Önemli olan paylaşmak, paylaşabilmek. Hayat üniversitesinde halâ daha yüksek lisans öğrencisi ve bitirme tezi bir türlü bitmiyor... bitirmeyi de istemiyor.

Geçmişi evi gibi kullanmadığı için, özgeçmişi bu kadar.

Şimdilerde sadece özgeleceğine bakıyor... Evli değil ev'siz ve ne sevgiyi ne de rakıyı susuz içemiyor...

Aşk'a gelince... Oonunla henüz işi bitmedi, yaşattığı bütün kırgınlıkların şarkısını besteleyip söyleyecek ama ona hiç kırılmadan...

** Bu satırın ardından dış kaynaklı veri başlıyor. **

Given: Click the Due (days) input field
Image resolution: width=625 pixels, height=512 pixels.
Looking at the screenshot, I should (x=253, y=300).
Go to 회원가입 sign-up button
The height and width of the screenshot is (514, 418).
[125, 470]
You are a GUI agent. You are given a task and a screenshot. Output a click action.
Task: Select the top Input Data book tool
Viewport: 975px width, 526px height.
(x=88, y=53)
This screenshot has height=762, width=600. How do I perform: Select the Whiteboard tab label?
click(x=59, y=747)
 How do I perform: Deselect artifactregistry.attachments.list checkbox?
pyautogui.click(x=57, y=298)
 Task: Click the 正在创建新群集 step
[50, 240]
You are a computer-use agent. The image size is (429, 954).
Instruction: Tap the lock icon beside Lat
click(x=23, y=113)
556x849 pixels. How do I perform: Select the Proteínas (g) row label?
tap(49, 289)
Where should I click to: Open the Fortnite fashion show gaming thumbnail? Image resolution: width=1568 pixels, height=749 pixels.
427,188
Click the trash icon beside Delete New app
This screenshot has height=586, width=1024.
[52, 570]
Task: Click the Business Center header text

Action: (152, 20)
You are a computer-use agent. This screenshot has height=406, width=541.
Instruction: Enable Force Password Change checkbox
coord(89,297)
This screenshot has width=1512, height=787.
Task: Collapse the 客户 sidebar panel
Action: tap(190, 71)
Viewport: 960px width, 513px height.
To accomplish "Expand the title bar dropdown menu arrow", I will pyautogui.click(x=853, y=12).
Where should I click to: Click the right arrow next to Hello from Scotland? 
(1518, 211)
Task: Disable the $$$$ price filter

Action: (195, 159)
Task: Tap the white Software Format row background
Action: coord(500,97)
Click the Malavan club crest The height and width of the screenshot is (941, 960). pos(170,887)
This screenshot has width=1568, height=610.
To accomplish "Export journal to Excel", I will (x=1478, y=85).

Simurg, Ağır Ol Bay Düzyazı, Aykırı Sanat, Hayal,Frambuaz,Picus, Mor Taka, Arta, Cumhuriyet Kitap,Yasakmeyve, Varlık, No Edebiyat, Lacivert Sanat, İLe, BH Sanat ve Mavişehir Plus dergilerinde eserleri yayınlandı. Olimpos Öyküleri ve 80'lerde Çocuk Olmak isimli kitaplarda yazılarına yer verildi.

"Lirik hesaplaşmalar../..dönüyorum" şiiri ile 2004 Aykırı Sanat Jüri Özel Ödülünü aldı.

En büyük tutkusu şiir ve müzik olduğu için, düşlerini ikisiyle besliyor... Memleketi Cunda taptığı, Assos vazgeçemeyeceği ve Olympos da gitmekten usanmayacağı yerler...

İzmir ise saklı bir kent aşk yüreğinde...

Kitapları

Nü Sızı
İyi Geceler Aşk

 

 

- Her insanın gönlünün derinliklerinde, bazı şeylerin kendinden sonraya kalması, kendisinden sonra ayakta durması, kendisinden bir iz bırakması için bir tutku yatar. Bu tutku kimi insanlarda resim, müzik, heykel, sinema ya da tiyatrodur. Sen de ise bu tutkunun adı şiir. Yeni kuşak şairler arasında en inandığım, en güçlü kalemlerden birisin Pelin. Söyle bana, kaç dilek tuttun ve bıraktın suya? Kaç düş kırıkları içinde dolaşırken ayakların kanatmasıydı yolların?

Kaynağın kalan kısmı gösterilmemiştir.